[[ Supplied records, beginning ]]

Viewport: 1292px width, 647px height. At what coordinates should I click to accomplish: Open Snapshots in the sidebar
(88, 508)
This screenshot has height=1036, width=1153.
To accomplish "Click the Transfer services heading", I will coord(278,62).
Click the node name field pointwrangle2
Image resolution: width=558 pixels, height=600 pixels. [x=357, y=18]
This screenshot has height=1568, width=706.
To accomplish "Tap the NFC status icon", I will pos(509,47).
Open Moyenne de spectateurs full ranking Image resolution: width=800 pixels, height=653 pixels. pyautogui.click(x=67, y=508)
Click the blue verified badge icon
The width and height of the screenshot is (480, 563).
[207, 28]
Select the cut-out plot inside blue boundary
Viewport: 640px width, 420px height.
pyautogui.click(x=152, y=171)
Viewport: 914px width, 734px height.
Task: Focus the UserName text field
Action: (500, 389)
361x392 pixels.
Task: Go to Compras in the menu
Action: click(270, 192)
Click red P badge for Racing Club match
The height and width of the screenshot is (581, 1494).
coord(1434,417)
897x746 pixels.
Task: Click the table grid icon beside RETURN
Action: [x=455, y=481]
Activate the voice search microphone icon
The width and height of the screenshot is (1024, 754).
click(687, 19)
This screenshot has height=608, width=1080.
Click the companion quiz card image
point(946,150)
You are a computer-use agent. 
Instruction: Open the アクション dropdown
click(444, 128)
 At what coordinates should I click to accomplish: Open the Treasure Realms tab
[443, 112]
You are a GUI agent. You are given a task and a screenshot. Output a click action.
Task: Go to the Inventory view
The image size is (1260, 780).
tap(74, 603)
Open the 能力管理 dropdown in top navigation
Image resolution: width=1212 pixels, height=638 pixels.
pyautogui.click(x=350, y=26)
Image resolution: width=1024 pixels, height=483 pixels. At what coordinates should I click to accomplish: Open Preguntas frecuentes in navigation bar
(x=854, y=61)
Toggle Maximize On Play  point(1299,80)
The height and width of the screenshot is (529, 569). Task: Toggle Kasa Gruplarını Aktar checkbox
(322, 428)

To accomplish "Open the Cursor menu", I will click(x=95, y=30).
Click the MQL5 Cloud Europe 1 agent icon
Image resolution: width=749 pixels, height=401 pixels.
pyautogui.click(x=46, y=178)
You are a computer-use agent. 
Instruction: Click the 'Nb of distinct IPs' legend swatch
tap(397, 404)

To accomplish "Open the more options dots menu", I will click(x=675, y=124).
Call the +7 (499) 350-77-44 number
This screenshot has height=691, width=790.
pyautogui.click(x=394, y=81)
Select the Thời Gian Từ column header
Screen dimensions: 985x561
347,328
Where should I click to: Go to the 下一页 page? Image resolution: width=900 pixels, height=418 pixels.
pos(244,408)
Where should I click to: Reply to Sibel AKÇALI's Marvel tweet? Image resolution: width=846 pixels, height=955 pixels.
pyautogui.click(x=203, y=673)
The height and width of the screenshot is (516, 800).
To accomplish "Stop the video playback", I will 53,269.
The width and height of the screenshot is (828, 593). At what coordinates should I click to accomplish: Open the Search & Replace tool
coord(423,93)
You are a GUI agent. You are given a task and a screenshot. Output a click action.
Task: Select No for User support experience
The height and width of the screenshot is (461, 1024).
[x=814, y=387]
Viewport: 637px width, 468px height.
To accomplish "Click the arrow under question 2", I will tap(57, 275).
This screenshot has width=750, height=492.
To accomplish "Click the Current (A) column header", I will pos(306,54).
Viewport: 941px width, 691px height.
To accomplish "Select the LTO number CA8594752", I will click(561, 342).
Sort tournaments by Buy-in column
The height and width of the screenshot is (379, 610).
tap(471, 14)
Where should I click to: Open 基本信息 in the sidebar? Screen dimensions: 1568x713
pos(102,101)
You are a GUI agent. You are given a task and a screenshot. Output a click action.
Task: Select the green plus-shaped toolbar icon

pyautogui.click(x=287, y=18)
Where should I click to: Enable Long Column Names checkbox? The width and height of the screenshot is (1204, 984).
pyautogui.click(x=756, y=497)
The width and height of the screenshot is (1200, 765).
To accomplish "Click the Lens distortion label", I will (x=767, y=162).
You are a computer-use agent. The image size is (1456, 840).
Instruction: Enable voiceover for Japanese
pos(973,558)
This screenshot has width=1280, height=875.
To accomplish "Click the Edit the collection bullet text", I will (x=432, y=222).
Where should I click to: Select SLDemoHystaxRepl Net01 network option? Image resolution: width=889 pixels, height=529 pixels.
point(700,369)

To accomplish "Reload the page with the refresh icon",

[[ Supplied records, end ]]

# [Assignment]
Retype every line of the data, keeping each one exactly as it is.

# [Answer box]
Viewport: 1292px width, 647px height. At what coordinates should I click to accomplish: Open Snapshots in the sidebar
(88, 508)
This screenshot has height=1036, width=1153.
To accomplish "Click the Transfer services heading", I will coord(278,62).
Click the node name field pointwrangle2
Image resolution: width=558 pixels, height=600 pixels. [x=357, y=18]
This screenshot has height=1568, width=706.
To accomplish "Tap the NFC status icon", I will pos(509,47).
Open Moyenne de spectateurs full ranking Image resolution: width=800 pixels, height=653 pixels. pyautogui.click(x=67, y=508)
Click the blue verified badge icon
The width and height of the screenshot is (480, 563).
[207, 28]
Select the cut-out plot inside blue boundary
Viewport: 640px width, 420px height.
pyautogui.click(x=152, y=171)
Viewport: 914px width, 734px height.
Task: Focus the UserName text field
Action: (500, 389)
361x392 pixels.
Task: Go to Compras in the menu
Action: click(270, 192)
Click red P badge for Racing Club match
The height and width of the screenshot is (581, 1494).
coord(1434,417)
897x746 pixels.
Task: Click the table grid icon beside RETURN
Action: [x=455, y=481]
Activate the voice search microphone icon
The width and height of the screenshot is (1024, 754).
click(687, 19)
This screenshot has height=608, width=1080.
Click the companion quiz card image
point(946,150)
You are a computer-use agent. 
Instruction: Open the アクション dropdown
click(444, 128)
 At what coordinates should I click to accomplish: Open the Treasure Realms tab
[443, 112]
You are a GUI agent. You are given a task and a screenshot. Output a click action.
Task: Go to the Inventory view
The image size is (1260, 780).
tap(74, 603)
Open the 能力管理 dropdown in top navigation
Image resolution: width=1212 pixels, height=638 pixels.
pyautogui.click(x=350, y=26)
Image resolution: width=1024 pixels, height=483 pixels. At what coordinates should I click to accomplish: Open Preguntas frecuentes in navigation bar
(x=854, y=61)
Toggle Maximize On Play  point(1299,80)
The height and width of the screenshot is (529, 569). Task: Toggle Kasa Gruplarını Aktar checkbox
(322, 428)

To accomplish "Open the Cursor menu", I will click(x=95, y=30).
Click the MQL5 Cloud Europe 1 agent icon
Image resolution: width=749 pixels, height=401 pixels.
pyautogui.click(x=46, y=178)
You are a computer-use agent. 
Instruction: Click the 'Nb of distinct IPs' legend swatch
tap(397, 404)

To accomplish "Open the more options dots menu", I will click(x=675, y=124).
Call the +7 (499) 350-77-44 number
This screenshot has height=691, width=790.
pyautogui.click(x=394, y=81)
Select the Thời Gian Từ column header
Screen dimensions: 985x561
347,328
Where should I click to: Go to the 下一页 page? Image resolution: width=900 pixels, height=418 pixels.
pos(244,408)
Where should I click to: Reply to Sibel AKÇALI's Marvel tweet? Image resolution: width=846 pixels, height=955 pixels.
pyautogui.click(x=203, y=673)
The height and width of the screenshot is (516, 800).
To accomplish "Stop the video playback", I will 53,269.
The width and height of the screenshot is (828, 593). At what coordinates should I click to accomplish: Open the Search & Replace tool
coord(423,93)
You are a GUI agent. You are given a task and a screenshot. Output a click action.
Task: Select No for User support experience
The height and width of the screenshot is (461, 1024).
[x=814, y=387]
Viewport: 637px width, 468px height.
To accomplish "Click the arrow under question 2", I will tap(57, 275).
This screenshot has width=750, height=492.
To accomplish "Click the Current (A) column header", I will pos(306,54).
Viewport: 941px width, 691px height.
To accomplish "Select the LTO number CA8594752", I will click(561, 342).
Sort tournaments by Buy-in column
The height and width of the screenshot is (379, 610).
tap(471, 14)
Where should I click to: Open 基本信息 in the sidebar? Screen dimensions: 1568x713
pos(102,101)
You are a GUI agent. You are given a task and a screenshot. Output a click action.
Task: Select the green plus-shaped toolbar icon

pyautogui.click(x=287, y=18)
Where should I click to: Enable Long Column Names checkbox? The width and height of the screenshot is (1204, 984).
pyautogui.click(x=756, y=497)
The width and height of the screenshot is (1200, 765).
To accomplish "Click the Lens distortion label", I will (x=767, y=162).
You are a computer-use agent. The image size is (1456, 840).
Instruction: Enable voiceover for Japanese
pos(973,558)
This screenshot has width=1280, height=875.
To accomplish "Click the Edit the collection bullet text", I will (x=432, y=222).
Where should I click to: Select SLDemoHystaxRepl Net01 network option? Image resolution: width=889 pixels, height=529 pixels.
point(700,369)

To accomplish "Reload the page with the refresh icon",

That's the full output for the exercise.